October, 2023

Introducing country-level evaluations
EvD is introducing country-level evaluations to provide a new perspective on how the EBRD contributes to systemic change. Systemic change is an important part of how the EBRD contributes to its strategic objectives but is not clearly visible in the Bank’s project-level monitoring systems. Countries are the unit of reference and accountability for the Bank’s transition mandate hence the criticality of reporting at country level.
This pilot country-level evaluation examines EBRD operations in Uzbekistan, covering the period 2017-22. Uzbekistan was selected based on the timing of the next country strategy (CS)and the size of EBRD operations, which makes examining systemic change more feasible.
The evaluation takes a theory-based approach. The focus is understanding the contribution towards systemic changerather than attributing change to the Bank’s activities.
Uzbekistan – a country transforming
The period covered under this evaluation, 2017-22, marks a period of significant change for Uzbekistan. President Shavkat Mirziyoyev, who took office in December 2016, has implemented a far reaching reform agenda, which has included the liberalisation of the exchange rate and opening key sectors of the economy to private sector participation and international investment. Uzbekistan has also had to navigate the global challenges of the COVID-19 pandemic and the Russian war on Ukraine, which have had adverse economic consequences and have increased uncertainty.

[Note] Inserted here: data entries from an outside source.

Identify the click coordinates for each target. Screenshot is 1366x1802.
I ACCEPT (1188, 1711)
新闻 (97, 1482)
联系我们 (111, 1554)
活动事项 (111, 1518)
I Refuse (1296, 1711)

This time span is also significant with respect to the role of the EBRD in Uzbekistan. The EBRD re-started operations in Uzbekistan in 2017 after a hiatus of several years in which it had no permanent presence in-country. This period is also one of substantial institutional change, with the re-establishment of the Uzbekistan Regional Office (RO) and the growth of the in country team from 5 members in 2017 to nearly 50 today. This provides a unique opportunity to assess the EBRD’s contribution to a country, but also presents challenges given the limited maturity of much of the Bank’s portfolio.